Friday, May 9, 2014

U.S. Communications Market in Great Flux; Regulate Forward, Not Backwards

As U.S. regulators potentially are called upon to approve or reject a number of industry-transforming deals (Comcast acquisition of Time Warner Cable; Sprint acquisition of T-Mobile US; AT&T purchase of DirecTV or a Dish Network purchase of T-Mobile US), U.S. cable TV operators are preparing yet one more effort to enter the U.S. mobile business, after decades of struggling to do so.

The point is that although each specific deal will have to be considered on its own merits, the full range of deals, and coming capabilities, hints at the new competitive pressures to come in the U.S. mobile business.

Right now, U.S. regulators desire to maintain a U.S. mobile structure of four national providers, at a time when the two biggest leaders (AT&T and Verizon) have market share and financial strength dwarfing the two smaller providers (Sprint and T-Mobile US).

All of the possible deals will have ramifications for the U.S. mobile market, directly or indirectly. Consider the deals with indirect impact. Comcast’s bid to buy Time Warner Cable would have direct impact primarily in the high speed access market, where Comcast would become a dominant supplier of broadband access, with 40 percent U.S. market share.

Traditionally, that is a problem, as any major supplier with 30 percent share is deemed to have market power. But that broadband access share also would provide Comcast with an immediate ability to populate each access node as a public Wi-Fi hotspot, as Comcast, as are other cable operators, now are deploying new dual-mode routers with integrated public Wi-Fi capabilities, in addition to a subscriber private network.

That, in turn, would underpin a facilities-based approach to mobile service, using a “Wi-Fi-first” approach similar to that used by Republic Wireless, Scratch Wireless and TextNow Wireless.

AT&T’s potential bid to buy DirecTV would primarily expand AT&T’s share of the U.S. video entertainment market, vaulting AT&T into the top ranks of U.S. video entertainment providers, second perhaps only to Comcast.

Indirectly, though, that deal would bring enough new video subscribers, revenue and cash flow to allow AT&T more heft in what has now become a “triple-play” or “quadruple-play” communications market.

And though Verizon has tested and rejected a dual-access DirecTV plus mobile terminal able to supply both broadband and fixed Internet access, that approach might eventually prove useful to AT&T, though it would not be absolutely necessary to create a voice-video-Internet access triple-play service.

AT&T would be in position to create a national triple play based on use of DirecTV for video entertainment, and Long Term Evolution for voice and Internet access, even if the networks were not directly integrated using one terminal. Consumers already can use the Wi-Fi hotspot features of their smartphones to create such capabilities, while AT&T already sells the Home Base terminal that provides fixed LTE access.

Indirectly, then, that deal would change AT&T’s position in the mobile market.
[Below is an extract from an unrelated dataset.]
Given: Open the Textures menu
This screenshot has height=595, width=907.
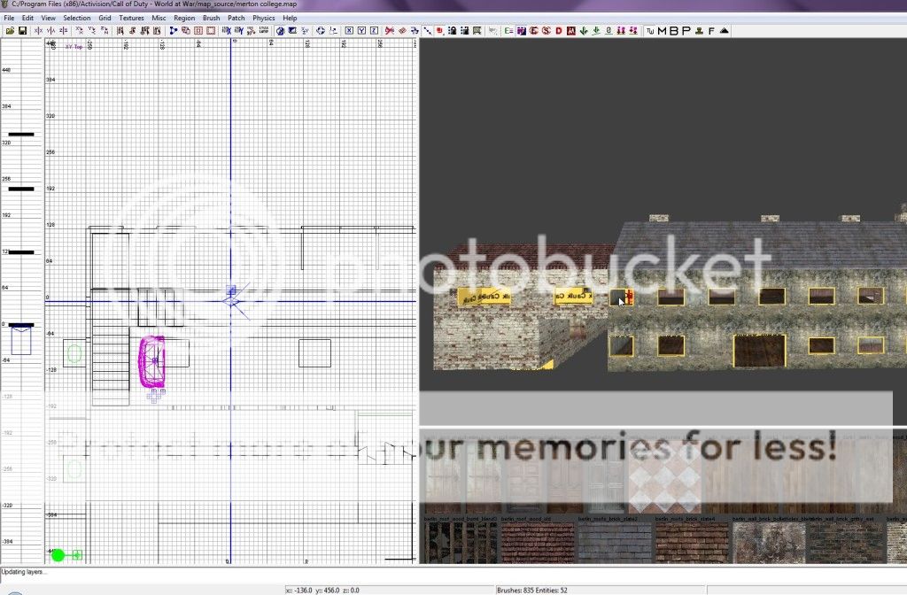Looking at the screenshot, I should 131,18.
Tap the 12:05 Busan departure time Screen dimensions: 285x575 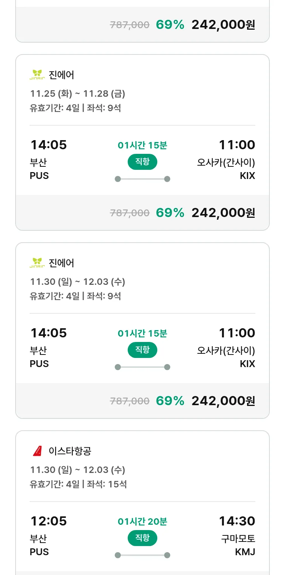pos(48,521)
Either a Sprint deal to buy T-Mobile US, or a Dish Network deal to buy T-Mobile US would directly rearrange market share in the U.S. mobile market, the first deal reducing the number of current players to three, while the latter deal would preserve four contestants.
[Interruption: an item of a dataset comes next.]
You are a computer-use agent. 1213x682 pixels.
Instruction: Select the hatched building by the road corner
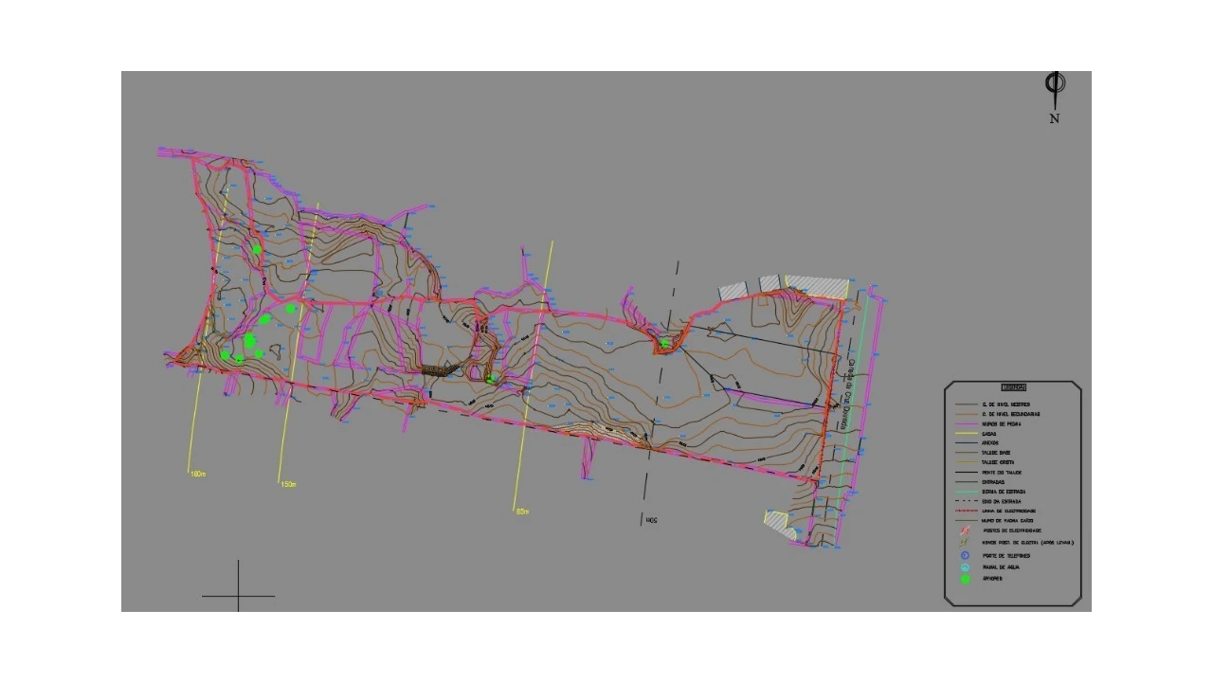[x=778, y=521]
But even if Sprint were to win approval to buy T-Mobile US, U.S. cable operators are expected to launch their own national mobile service, based in large part on use of the dual-mode Wi-Fi boxes, plus wholesale capacity sourced from one of the national mobile providers.
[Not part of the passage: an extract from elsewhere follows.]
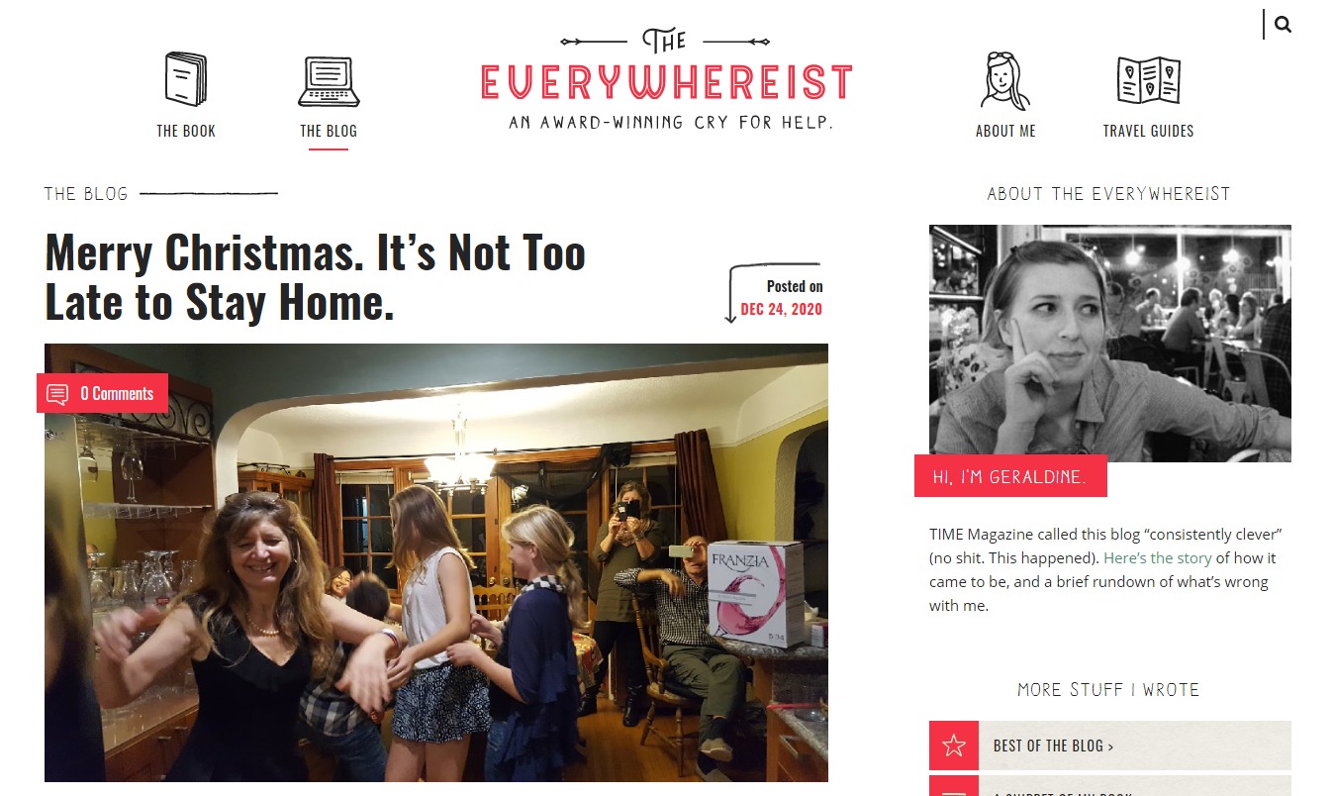The image size is (1334, 796).
Task: Click the DEC 24, 2020 date
Action: coord(781,309)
That would once again eventually create a situation where there were four national mobile providers, again.

The point is that the U.S. communications now is in a state of great flux. No decisions made on legacy market share will capture the future state of competition or the number of contestants able to lead the market.

As some would argue the Telecommunications Act of 1996 actually missed the point in major ways by stimulating voice competition at a time when the Internet was reshaping communications, regulating on the basis of legacy facts in the mobile market could miss the market as well.

Even though some might argue AT&T’s new national reach, after a DirecTV acquisition, would only create a bigger AT&T, such a move also would allow AT&T to provide more competition to cable on a national basis, something AT&T cannot do at present, in the fixed networks business.

If one assumes that cable entry into mobility also would create significant pressure on legacy mobile providers, then AT&T’s retail mobile market share would fall, as would Verizon’s share, though one carrier would gain some amount of wholesale revenue.

The larger point is that, if a Sprint deal to buy T-Mobile US is not launched, or not approved, the number of leading national U.S. mobile contestants likely could expand to five.

Dish combining with T-Mobile US would create a much-stronger competitor with similar advantages to an AT&T than owned DirecTV. For the first time, T-Mobile US could compete nationally with a triple-play or quadruple-play capability, depending on how one wishes to characterize the ability to sell video entertainment, voice, Internet access and mobile phone service using a satellite and mobile network.

The point is that markets are quite unstable. Though each discrete deal has to be evaluated separately, the combined impact of all the changes might yet provide reasonable amounts of competition across the triple-play and quadruple-play markets, even if each single deal appears to reduce competition.